La palabra salió de mi boca, sin pensarla. Él se detuvo en sus pasos y me miró, con unos ojos que parecían de historieta, grandes y suplicantes.

 - Ya estás aquí. Toma el café y puedes desayunar conmigo. Ya dormimos juntos entonces, que más  da.

Él chico asintió y pareció aliviado. Hice sandwiches para cada uno, en pan baguette, con jamón y queso y tomate y lechuga y de todo. Quedaron deliciosos y me lo agradeció mucho.

Durante el desayuno, le pregunté porque había discutido con sus padres. Me confesó que les había confesado que era homosexual y ellos no lo habían aceptado.
Yo conocía bien a Cristina y sabía que amaba a su hermano. Eran amigos. Pero su familia era muy devota, de ir a la iglesia todos los domingos, y francamente la situación del chico no me sorprendía.

Tomamos jugo de naranja también, que él sirvió. Me confesó que no sabía que hacer, adonde ir. Yo solo podía decirle que todo se arreglaría con el tiempo, que las cosas sabían como encajar casi solas.

 - Que bebí ayer?

Mario, ese era su nombre, se rió de mi pregunta.

 - De verdad no recuerdas nada?

Y así era. Él se puso de pie y empezó a mirar en unas bolsas. Estaban llenas de botellas. Había de whisky, aguardiente, vino y vodka.

 - Que asco.
 - Si no has vomitado es que tienes buen estomago. Además el desayuno ayuda.

Sonreí ante su comentario.

Terminamos de comer y entonces entramos al cuarto. En ese momento, nos dimos cuenta que habíamos comido en ropa interior y camiseta pero nadie dijo nada. Cada uno recogió su ropa. Lo vi ponerse el pantalón mientras yo guardaba lo mío y entonces tuve una idea.

Siempre me habían dicho que no me arriesgaba lo suficiente, que me gustaba hacer todo lo que era seguro y nunca lo que era loco o inesperado. Y entonces me di cuenta que tenía a la mano una oportunidad.

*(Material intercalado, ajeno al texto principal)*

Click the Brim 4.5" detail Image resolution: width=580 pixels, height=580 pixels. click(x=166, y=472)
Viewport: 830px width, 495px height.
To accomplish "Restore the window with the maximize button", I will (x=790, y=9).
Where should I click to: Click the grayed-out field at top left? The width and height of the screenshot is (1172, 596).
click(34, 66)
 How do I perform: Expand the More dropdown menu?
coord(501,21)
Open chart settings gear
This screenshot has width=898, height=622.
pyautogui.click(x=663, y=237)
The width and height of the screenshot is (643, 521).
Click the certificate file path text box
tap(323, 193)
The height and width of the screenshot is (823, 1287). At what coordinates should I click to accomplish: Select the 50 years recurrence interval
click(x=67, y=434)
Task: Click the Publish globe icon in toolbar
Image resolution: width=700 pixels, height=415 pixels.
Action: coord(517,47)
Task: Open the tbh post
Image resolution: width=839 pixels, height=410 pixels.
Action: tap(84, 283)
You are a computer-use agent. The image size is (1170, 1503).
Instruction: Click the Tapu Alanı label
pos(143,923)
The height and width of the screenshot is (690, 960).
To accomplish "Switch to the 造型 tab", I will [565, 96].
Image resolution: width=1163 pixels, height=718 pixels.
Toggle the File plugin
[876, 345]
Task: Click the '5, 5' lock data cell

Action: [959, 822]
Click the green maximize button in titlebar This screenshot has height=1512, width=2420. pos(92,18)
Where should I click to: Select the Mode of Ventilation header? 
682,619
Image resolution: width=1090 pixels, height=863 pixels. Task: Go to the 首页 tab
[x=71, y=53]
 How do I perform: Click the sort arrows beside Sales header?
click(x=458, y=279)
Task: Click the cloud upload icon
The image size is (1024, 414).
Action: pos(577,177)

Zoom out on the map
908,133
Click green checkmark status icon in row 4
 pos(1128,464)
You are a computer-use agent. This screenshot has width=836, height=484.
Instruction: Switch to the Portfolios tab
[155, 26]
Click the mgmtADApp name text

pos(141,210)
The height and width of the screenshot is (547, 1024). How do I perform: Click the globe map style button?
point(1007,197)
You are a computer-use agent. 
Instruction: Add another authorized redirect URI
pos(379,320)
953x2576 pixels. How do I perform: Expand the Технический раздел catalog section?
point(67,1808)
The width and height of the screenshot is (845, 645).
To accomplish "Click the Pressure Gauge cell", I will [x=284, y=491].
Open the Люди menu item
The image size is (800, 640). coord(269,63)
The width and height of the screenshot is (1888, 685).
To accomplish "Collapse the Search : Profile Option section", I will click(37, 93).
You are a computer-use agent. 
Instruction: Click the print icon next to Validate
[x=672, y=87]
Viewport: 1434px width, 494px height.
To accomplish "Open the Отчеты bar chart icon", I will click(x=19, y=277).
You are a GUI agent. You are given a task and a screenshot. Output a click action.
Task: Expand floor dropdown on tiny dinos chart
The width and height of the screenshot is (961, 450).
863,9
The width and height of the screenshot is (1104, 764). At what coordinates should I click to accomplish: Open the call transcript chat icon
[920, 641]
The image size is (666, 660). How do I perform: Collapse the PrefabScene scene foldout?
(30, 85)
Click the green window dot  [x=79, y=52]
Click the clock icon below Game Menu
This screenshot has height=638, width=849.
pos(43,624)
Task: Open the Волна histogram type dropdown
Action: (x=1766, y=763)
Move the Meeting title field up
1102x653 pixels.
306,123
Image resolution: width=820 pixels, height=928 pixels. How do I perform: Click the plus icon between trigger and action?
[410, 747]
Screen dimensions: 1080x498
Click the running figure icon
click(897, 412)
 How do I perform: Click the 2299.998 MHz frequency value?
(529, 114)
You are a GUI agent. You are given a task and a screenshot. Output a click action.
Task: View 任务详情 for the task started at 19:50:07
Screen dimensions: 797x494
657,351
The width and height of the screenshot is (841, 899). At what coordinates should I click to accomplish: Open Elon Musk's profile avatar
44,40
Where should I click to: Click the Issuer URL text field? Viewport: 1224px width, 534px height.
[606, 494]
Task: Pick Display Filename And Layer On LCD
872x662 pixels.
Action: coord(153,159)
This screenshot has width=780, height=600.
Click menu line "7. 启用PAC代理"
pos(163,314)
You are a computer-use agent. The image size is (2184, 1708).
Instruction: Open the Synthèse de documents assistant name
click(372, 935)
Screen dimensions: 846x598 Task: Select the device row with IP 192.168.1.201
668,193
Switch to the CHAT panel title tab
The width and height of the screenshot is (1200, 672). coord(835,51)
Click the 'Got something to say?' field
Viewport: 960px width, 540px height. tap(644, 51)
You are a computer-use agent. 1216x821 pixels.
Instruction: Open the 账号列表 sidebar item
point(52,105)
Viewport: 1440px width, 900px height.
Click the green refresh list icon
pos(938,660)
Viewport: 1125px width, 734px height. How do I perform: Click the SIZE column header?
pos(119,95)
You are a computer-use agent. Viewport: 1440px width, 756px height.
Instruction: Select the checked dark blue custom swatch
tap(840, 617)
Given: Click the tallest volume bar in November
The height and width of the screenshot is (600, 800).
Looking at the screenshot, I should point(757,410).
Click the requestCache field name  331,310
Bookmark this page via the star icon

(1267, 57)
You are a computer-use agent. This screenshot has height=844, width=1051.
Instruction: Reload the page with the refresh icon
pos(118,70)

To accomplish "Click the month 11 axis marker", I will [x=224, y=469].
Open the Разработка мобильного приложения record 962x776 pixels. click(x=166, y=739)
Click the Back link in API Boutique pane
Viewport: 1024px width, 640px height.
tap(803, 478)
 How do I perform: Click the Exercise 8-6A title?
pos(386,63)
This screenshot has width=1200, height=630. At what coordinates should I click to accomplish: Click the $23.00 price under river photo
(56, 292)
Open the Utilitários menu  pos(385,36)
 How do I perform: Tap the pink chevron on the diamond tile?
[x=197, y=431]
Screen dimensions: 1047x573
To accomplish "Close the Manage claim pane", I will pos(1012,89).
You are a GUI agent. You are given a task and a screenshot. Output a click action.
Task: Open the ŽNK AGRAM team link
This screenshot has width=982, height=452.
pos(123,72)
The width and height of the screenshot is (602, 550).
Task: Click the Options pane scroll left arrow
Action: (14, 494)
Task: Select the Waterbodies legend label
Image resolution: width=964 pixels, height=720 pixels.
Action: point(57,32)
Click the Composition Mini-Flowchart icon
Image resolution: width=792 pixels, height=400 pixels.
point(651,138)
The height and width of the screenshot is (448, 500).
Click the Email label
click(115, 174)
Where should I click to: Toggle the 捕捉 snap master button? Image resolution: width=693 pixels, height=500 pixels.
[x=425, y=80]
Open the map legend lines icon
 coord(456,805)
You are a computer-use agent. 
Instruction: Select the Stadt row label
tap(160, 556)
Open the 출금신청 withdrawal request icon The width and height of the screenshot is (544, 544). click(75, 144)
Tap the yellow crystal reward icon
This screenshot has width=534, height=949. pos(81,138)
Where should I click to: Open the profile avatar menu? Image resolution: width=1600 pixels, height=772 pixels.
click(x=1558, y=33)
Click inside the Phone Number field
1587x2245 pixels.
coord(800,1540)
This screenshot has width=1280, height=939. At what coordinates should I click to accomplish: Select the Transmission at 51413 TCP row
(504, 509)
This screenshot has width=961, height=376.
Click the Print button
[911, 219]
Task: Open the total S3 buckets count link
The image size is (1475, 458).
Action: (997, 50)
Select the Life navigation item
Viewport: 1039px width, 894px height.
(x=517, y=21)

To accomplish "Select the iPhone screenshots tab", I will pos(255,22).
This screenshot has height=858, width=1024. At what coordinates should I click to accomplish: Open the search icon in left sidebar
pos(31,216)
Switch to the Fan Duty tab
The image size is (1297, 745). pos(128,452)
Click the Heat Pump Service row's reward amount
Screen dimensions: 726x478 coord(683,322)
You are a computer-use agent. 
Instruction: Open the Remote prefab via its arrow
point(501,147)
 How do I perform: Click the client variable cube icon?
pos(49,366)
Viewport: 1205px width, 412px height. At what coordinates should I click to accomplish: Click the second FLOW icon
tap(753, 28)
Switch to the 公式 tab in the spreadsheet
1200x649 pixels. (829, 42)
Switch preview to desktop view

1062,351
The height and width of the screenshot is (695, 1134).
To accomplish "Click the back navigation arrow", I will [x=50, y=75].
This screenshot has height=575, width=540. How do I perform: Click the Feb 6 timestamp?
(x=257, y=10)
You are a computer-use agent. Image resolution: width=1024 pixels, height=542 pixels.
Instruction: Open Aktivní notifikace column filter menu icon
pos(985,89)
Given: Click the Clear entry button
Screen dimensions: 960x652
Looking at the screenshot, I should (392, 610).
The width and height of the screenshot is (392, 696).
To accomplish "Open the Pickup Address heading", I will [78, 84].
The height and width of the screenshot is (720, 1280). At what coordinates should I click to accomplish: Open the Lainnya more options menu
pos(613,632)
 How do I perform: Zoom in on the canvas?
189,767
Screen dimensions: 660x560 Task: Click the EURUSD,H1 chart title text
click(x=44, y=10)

 - Que vas a hacer? - le pregunté.
 - Verme con mi hermana. Es lo único que se me ocurre.

Asentí, todavía pensando en mi idea.

 - Gracias por tu ayuda.
 - De nada.

Lo acompañé a la puerta y entonces nos miramos y fue extraño. Sentí algo raro, como si ese momento ya hubiera ocurrido. Pero eso no importaba.

 - Te quieres quedar?

No, eso sonó raro.

 - Quiero decir... Para hacer algo? Iba a quedarme en la casa y pedir algo y ver películas. No sé si sea  buena idea pero si quieres... Podemos llamar a...

 - Sí. Sí, quiero.

Sonrió más que antes y otra vez sentí lo mismo, como si ya lo hubiera visto antes.

Se quitó su chaqueta y nos sentamos en el sofá. Allí empezamos a hablar y casi nunca dejamos de hacerlo. Ese día comimos juntos, reímos y compartimos gustos. Hacía mucho no me sentía tan a gusto compartiendo tanto tiempo con alguien, mucho menos alguien que prácticamente no conocía.

Él era divertido, muy gracioso y con bastantes anécdotas. Y él, al parecer, creía que mi vida era interesante y siempre quería saber más. Todo se sentía bien.

En la noche lo invité, de nuevo, a quedarse en mi casa. Esa vez lo hice sobrio y le ofrecí mi sofá.

Cuando me despedí antes de ir a dormir, me pidió un momento y me confesó algo:

 - Ayer... Antes de acostarnos, me diste un beso. Pensé que... deberías saberlo.

Y sin pensarlo, le di uno nuevo y lo invité a dormir a mi cama otra vez. Sabía que me sentía así por alguna razón y esa era. Algo había en él que me hacía sentir extraño, pero de una manera muy agradable.